German single-seat glider, 1974

The Scheibe SF-30 Club-Spatz (Club-Sparrow) is a 15 m class single seat sailplane built in Germany in the 1970s and intended for club use.

==Design and development==

Design work on the Club-Spatz began in 1973. With a 15 m span, it was intended to suit gliding clubs and inexperienced pilots, strong and easy to fly and maintain. It is of mixed construction, using a combination of steel tubes with fabric glassfibre covering in the fuselage and with a wooden structured, plywood and glassfibre skinned wing. Despite its name, the Club-Spatz was unrelated to the earlier L-Spatz but developed from the Scheibe SF-27A Zugvogel-V.

It is a shoulder wing cantilever monoplane, its wing built around a single wooden spar. Its Wortmann airfoil tapers in thickness/chord ratio from 18% at the root to 12% at the tip. The wing is also tapered in plan, with square tips; its leading edge is glassfibre/foam composite covered, with plywood over the remainder of the wing surface. There are all wood, spring trimmed ailerons and upper surface Schempp-Hirth airbrakes.

The fuselage of the Club-Spatz used Scheibe's traditional steel tube construction, glassfibre skinned over the nose and tail and fabric covered between. The cockpit, ahead of the wing, is covered by a long, one piece, side hinged Plexiglas canopy which smoothly blends the nose contours into those of the fuselage behind and terminates at the wing leading edge.
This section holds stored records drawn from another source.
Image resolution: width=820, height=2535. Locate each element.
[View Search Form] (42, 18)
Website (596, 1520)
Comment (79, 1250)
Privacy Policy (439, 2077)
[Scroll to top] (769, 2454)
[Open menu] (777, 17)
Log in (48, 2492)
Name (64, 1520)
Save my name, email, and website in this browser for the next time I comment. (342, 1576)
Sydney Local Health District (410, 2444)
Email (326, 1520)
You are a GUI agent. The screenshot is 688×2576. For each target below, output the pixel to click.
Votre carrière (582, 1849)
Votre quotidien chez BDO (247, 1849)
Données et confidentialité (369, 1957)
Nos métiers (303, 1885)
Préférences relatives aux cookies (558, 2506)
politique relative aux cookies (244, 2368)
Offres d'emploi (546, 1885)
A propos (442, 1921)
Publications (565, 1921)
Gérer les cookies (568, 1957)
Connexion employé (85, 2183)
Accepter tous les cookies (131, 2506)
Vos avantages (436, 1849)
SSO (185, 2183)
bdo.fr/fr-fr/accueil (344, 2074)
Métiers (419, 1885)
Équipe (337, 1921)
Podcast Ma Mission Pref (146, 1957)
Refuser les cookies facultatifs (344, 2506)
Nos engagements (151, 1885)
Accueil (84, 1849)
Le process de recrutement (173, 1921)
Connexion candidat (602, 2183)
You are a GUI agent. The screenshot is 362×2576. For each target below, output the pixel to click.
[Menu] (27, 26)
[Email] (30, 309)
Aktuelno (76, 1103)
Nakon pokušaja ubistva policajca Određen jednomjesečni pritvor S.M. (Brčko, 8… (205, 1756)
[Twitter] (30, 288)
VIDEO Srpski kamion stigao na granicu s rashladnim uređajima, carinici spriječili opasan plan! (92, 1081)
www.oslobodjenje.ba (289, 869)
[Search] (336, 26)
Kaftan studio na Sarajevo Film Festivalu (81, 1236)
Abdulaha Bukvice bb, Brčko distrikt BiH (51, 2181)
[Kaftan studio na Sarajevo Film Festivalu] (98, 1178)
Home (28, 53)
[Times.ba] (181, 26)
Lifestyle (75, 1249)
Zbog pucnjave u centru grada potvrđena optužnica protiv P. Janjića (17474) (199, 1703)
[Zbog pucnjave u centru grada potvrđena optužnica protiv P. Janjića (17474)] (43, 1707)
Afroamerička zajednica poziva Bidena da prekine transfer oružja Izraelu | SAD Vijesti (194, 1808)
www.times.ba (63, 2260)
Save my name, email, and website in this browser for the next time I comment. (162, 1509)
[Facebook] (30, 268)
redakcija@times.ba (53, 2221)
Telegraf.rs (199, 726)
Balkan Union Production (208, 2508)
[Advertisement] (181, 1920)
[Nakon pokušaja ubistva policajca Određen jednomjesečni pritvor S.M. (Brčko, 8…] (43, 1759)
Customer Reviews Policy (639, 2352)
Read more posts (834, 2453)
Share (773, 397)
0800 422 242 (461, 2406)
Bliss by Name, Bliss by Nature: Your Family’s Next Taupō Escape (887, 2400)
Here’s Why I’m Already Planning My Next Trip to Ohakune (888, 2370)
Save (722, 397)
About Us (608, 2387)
Its fuselage tapers to a conventional tail; the rear surfaces are wooden structured and ply skinned. A straight edged tailplane is mounted on top of the fuselage, carrying damped elevators fitted with adjustable spring trimming like the ailerons. Fin and rudder together are straight tapered and square topped, with the latter reaching down to the keel. The Club-Spatz lands on a fixed, unsprung monowheel, fitted with a brake and assisted by a tailwheel.

The Club-Spatz flew for the first time on 20 May 1974. At least eight were built, two of which remained on the German civil aircraft register in 2010.